◆ DIRECTIONS:
Which of the lines below holds the string "number"? Copy every line that does.
============================================================
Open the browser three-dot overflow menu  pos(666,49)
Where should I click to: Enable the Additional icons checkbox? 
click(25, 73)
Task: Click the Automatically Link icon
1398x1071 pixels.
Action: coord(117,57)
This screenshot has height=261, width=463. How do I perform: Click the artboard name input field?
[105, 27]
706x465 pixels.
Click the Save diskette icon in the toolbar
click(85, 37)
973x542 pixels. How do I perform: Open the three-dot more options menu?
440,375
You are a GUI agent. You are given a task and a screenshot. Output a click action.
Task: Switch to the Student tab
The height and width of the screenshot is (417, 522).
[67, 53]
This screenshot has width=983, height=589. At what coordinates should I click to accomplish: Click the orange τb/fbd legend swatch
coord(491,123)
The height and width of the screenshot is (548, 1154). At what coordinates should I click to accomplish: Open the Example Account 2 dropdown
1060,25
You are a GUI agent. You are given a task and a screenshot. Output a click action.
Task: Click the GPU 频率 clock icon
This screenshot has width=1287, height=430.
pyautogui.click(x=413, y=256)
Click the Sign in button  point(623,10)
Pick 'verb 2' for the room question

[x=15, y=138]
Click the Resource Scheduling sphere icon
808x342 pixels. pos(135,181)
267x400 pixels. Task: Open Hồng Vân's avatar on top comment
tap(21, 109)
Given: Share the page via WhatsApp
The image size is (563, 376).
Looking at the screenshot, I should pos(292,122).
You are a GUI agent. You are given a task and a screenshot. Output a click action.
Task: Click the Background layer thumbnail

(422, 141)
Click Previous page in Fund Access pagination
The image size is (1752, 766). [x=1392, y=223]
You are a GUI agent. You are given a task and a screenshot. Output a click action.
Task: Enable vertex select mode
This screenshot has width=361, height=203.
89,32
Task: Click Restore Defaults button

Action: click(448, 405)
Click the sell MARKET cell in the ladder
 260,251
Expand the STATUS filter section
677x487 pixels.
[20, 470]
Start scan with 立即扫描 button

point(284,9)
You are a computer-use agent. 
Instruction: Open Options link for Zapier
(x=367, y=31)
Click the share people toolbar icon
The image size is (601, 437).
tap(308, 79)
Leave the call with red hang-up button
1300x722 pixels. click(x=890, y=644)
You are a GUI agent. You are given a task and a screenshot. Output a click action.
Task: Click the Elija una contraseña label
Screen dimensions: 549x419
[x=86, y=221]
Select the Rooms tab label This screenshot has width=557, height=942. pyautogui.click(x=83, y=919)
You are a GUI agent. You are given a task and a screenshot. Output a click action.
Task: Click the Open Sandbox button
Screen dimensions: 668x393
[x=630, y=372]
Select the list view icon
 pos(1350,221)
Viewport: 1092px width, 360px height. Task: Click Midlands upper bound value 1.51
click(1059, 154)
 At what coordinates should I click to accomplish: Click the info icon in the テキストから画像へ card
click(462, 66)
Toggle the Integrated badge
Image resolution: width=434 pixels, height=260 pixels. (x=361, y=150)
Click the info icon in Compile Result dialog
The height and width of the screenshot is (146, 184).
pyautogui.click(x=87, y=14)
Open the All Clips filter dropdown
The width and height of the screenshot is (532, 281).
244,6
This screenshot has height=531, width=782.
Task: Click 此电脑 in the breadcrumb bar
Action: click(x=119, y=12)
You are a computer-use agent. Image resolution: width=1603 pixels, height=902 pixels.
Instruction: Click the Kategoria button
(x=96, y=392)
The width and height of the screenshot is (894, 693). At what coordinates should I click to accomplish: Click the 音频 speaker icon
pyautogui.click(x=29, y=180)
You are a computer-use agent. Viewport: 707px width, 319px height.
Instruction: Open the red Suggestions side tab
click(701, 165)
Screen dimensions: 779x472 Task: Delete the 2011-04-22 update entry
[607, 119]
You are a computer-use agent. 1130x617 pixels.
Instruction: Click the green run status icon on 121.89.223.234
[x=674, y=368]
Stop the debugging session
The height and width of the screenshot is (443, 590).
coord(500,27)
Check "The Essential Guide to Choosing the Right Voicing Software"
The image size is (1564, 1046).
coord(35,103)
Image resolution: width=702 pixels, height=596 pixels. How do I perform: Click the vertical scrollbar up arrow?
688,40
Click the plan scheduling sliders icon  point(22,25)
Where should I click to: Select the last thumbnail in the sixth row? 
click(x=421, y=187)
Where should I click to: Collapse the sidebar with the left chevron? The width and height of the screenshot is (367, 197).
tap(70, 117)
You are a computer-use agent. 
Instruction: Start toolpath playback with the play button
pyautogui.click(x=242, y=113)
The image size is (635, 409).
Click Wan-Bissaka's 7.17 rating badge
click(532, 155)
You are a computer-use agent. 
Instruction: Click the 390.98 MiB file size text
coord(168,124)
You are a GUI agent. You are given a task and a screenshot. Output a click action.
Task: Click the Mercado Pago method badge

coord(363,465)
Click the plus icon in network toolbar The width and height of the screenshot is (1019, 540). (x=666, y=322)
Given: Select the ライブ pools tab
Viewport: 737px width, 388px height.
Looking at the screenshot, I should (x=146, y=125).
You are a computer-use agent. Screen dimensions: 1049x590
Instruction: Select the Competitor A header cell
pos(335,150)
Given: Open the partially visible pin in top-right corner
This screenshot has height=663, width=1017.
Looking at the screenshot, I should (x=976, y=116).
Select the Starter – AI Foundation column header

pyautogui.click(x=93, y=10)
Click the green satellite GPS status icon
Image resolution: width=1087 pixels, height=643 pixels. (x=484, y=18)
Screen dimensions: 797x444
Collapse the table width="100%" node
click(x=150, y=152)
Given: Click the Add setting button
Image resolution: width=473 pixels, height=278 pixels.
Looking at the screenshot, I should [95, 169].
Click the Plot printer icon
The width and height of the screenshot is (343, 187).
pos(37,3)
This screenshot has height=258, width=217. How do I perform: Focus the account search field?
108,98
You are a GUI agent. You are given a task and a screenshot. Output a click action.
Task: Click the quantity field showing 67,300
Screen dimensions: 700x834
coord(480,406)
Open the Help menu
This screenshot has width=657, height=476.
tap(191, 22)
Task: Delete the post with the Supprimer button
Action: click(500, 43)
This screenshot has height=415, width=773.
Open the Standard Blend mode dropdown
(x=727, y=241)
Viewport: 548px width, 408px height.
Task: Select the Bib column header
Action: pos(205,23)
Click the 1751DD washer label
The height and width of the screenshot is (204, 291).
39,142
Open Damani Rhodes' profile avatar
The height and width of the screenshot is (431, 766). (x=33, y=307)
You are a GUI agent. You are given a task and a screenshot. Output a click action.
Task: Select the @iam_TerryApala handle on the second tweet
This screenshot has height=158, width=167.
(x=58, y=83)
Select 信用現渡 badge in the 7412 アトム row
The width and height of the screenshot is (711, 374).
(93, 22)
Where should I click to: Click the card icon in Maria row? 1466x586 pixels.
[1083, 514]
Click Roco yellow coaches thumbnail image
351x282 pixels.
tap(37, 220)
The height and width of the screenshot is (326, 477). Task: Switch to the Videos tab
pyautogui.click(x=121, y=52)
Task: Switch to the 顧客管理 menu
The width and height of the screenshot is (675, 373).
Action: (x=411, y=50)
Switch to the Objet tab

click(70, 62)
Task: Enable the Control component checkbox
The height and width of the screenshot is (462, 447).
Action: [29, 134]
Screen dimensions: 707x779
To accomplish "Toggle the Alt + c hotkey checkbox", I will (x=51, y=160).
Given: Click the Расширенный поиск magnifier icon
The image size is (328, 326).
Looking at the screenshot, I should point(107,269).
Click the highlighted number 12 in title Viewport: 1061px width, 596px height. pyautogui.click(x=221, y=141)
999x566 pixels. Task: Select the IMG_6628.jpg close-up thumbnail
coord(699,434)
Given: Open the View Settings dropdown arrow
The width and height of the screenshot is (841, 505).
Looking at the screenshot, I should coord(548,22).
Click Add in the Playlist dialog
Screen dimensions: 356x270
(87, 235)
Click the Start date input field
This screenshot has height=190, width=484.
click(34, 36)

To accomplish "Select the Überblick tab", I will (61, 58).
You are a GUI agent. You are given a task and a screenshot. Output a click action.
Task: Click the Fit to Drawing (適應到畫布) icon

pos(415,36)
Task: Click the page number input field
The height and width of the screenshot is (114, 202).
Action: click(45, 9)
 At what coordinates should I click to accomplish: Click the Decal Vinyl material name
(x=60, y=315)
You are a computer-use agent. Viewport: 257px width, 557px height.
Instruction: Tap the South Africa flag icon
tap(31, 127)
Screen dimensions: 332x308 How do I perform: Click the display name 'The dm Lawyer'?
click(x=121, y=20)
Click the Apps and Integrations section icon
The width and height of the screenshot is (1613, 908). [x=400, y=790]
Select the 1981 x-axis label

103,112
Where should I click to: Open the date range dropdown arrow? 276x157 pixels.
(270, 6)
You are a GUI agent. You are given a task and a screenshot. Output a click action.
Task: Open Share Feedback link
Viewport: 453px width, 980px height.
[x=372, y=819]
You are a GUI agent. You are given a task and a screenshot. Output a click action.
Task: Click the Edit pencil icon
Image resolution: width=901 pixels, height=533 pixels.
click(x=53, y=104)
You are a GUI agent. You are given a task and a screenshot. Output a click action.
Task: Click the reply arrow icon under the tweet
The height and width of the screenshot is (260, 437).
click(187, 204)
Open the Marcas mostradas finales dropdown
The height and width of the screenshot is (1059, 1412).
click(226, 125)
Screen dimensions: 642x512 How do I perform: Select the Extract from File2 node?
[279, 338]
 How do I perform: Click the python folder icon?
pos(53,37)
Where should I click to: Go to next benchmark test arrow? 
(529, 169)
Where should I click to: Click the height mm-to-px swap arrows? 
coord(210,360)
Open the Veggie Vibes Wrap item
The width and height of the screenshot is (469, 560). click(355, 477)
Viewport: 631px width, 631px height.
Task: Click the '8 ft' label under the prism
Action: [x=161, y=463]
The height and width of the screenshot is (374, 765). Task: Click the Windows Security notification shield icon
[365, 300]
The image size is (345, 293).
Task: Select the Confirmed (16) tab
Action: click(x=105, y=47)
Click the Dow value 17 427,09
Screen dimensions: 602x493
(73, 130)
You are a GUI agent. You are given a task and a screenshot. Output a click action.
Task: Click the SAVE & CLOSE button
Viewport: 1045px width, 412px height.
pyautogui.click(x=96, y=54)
============================================================
◆ SOLVED PROBLEM:
Click the highlighted number 12 in title Viewport: 1061px width, 596px height. pyautogui.click(x=221, y=141)
Task: Click the page number input field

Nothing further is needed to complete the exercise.